Monte Cassino

17 January – 18 May 1944

WW2 - Monte Cassino

After the landings at Salerno the American-British Fifth Army advanced up the coast road of Route 7 and the main road to Rome, Route 6. The Germans used delaying tactics to slow them down, to allow the construction of the Gustav Line: static defences running from coast to coast right across Italy.

The Facts

  • Date: 17 January – 18 May 1944
  • Location: Monte Cassino, Italy
Countries Involved
United Kingdom
United States
Free France
New Zealand
South Africa
Italian Royalist Army
German Empire
Italian Social Republic
Countries Commanders
Harold Alexander
Oliver Leese
Mark Clark
Albert Kesselring
Heinrich von Vietinghoff
F.V. Senger und Etterlin
Number of Casualties
Around 55,000 Around 20,000

Battle result: Allied victory

At Cassino, the position was also dominated by the massif of Monte Cassino: a huge rocky outcrop with the Cassino monastery on it which looked down on Route 6. No advance was possible here until that area was cleared and over the course of five months, four major battles were fought here. Initially the Americans tried to break through, but severed heavy losses along the Rapido River. In February 1944 British troops were convinced the Germans were in the monastery and it was decided to bomb it flat. An attempt to take the high points like Hill 593 and indeed the monastery itself failed.

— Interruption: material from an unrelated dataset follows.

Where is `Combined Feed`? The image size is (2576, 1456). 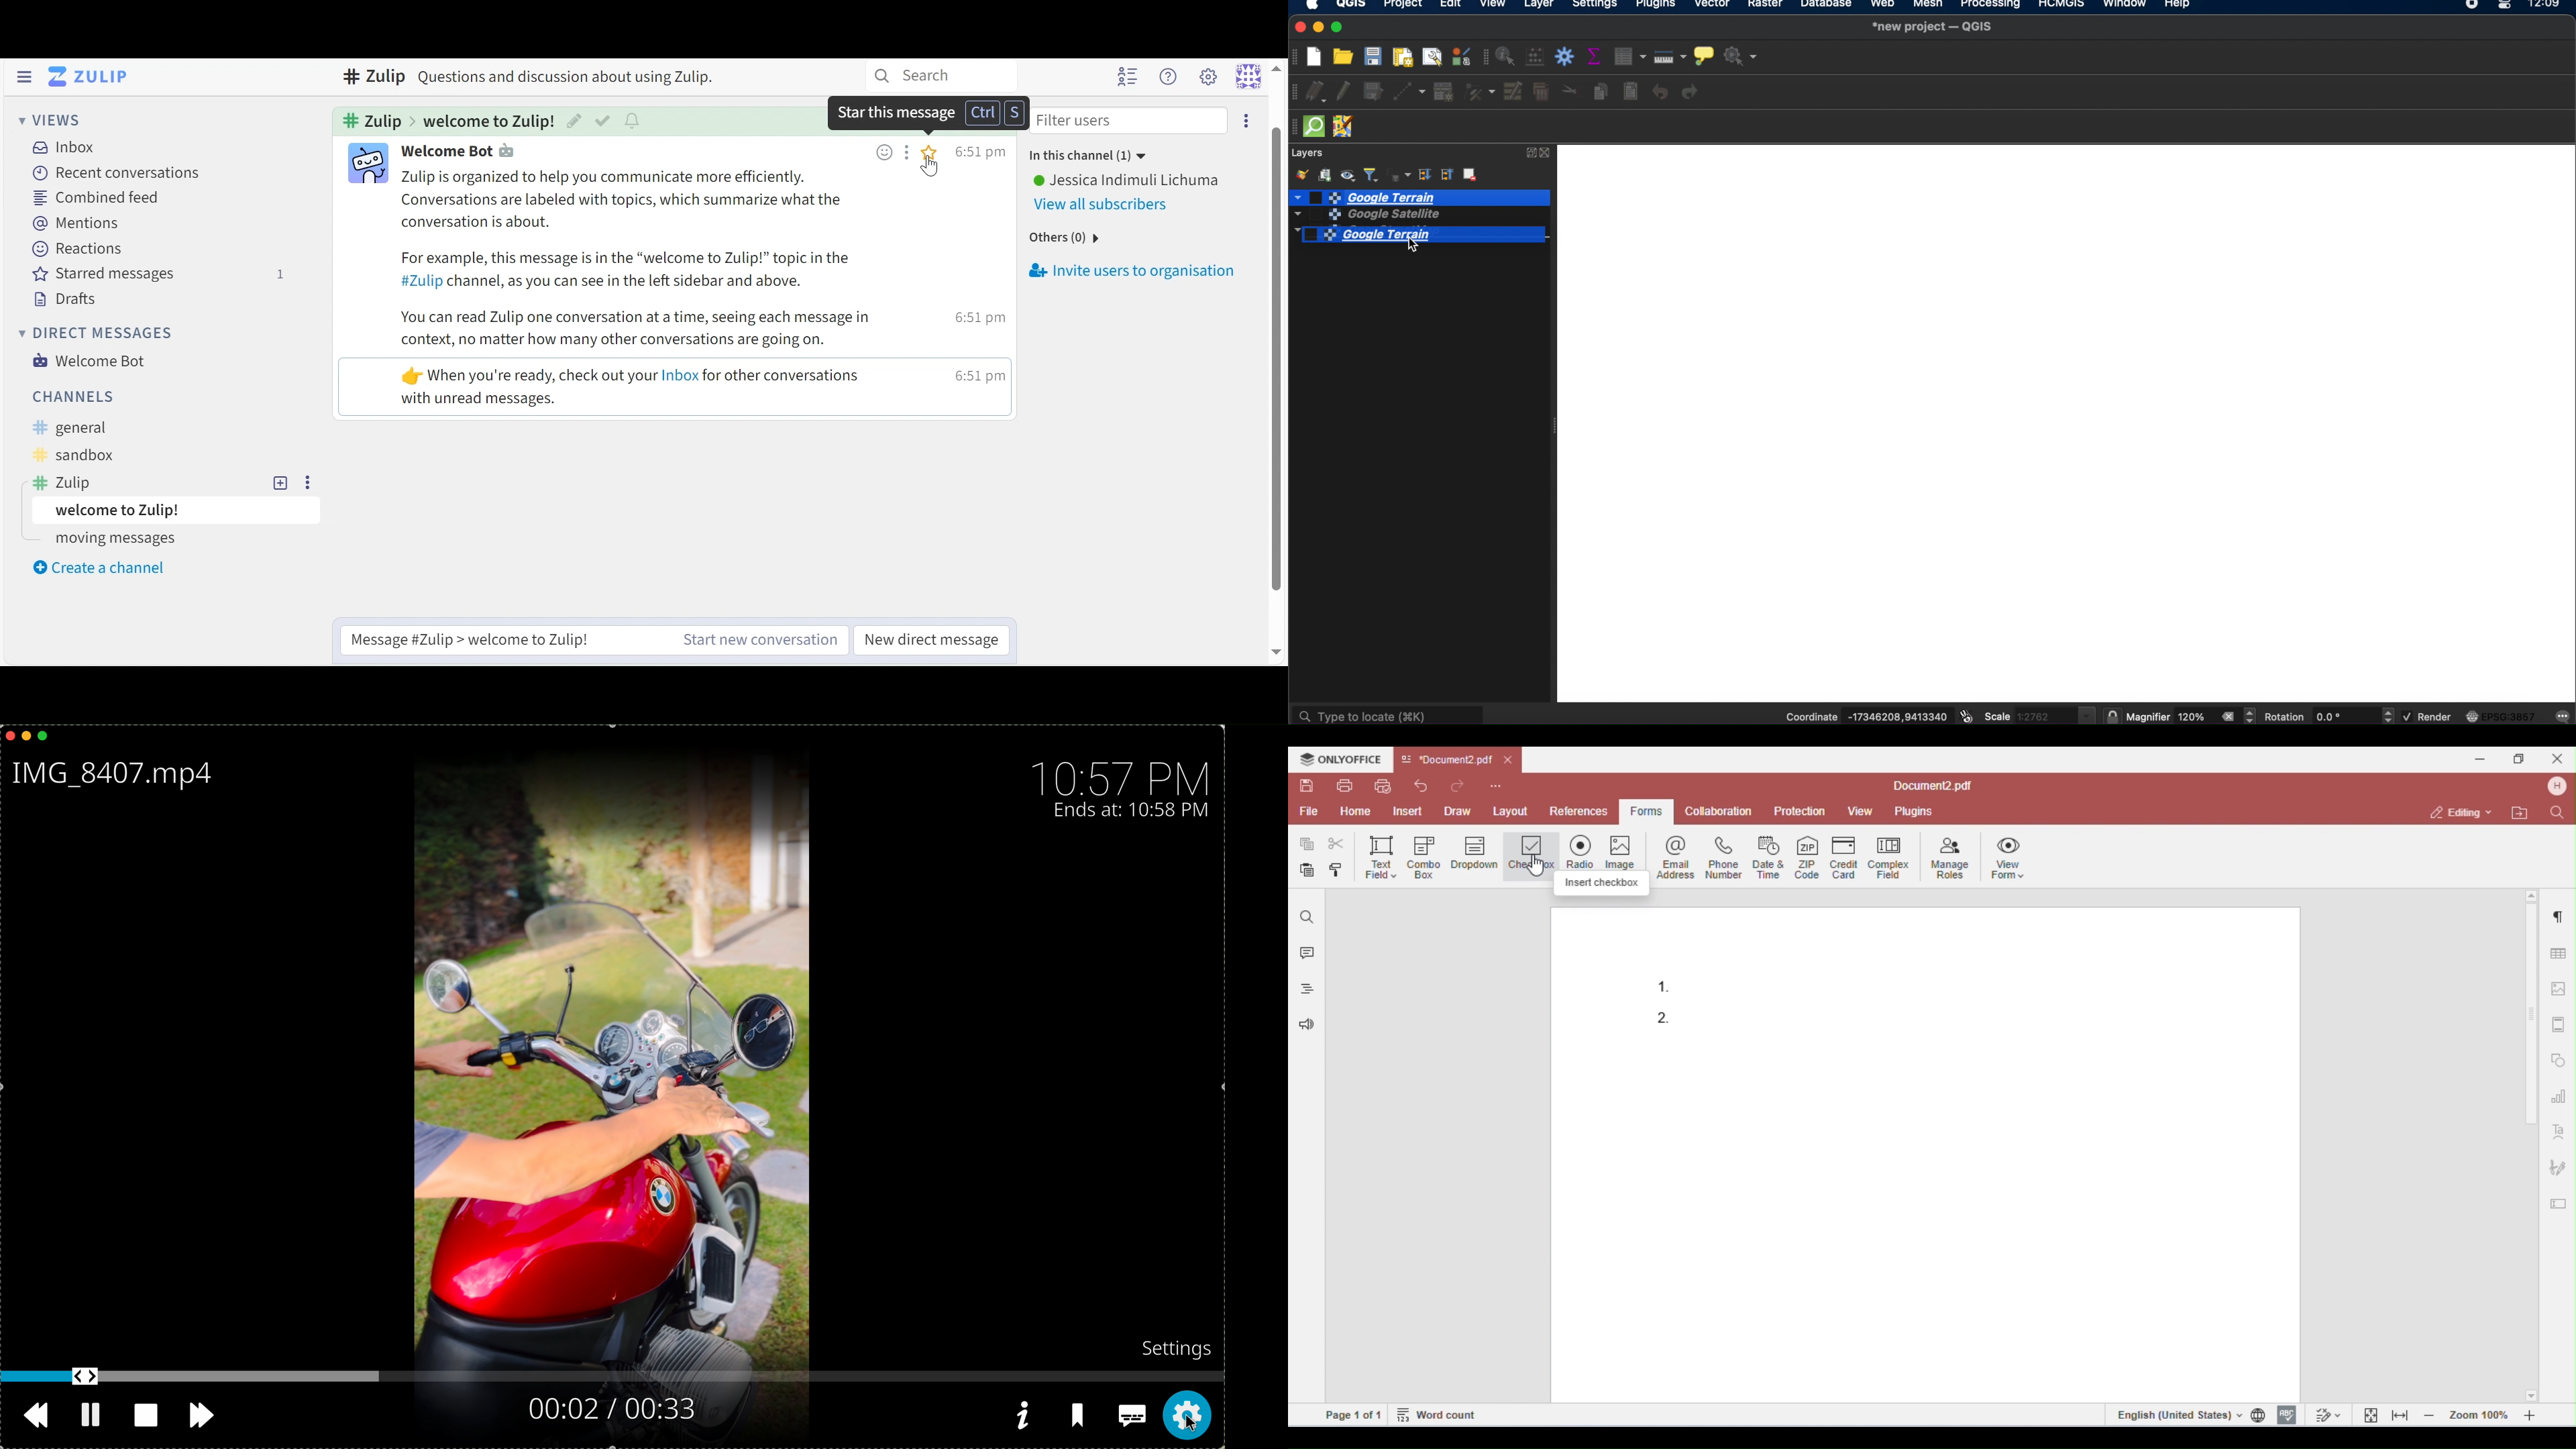
Combined Feed is located at coordinates (90, 198).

In March 1944 there was heavy fighting in the town when New Zealand troops attacked and an attempt to take tanks to outflank Monte Cassino via a specially constructed route through the hills called Cavendish Road. But still it remained in German hands and it was not until the final battle in May 1944 that Monte Cassino and the Liri Valley was captured, allowing the advance up Route 6 to continue. Polish troops took the ruins of the monastery at this time, and in the Liri Valley British, Canadian and Indian troops broke the final area of the Gustav Line and its fall-back position, the Hitler Line. The battles of Monte Cassino had cost the Allies over 55,000 casualties in 1944.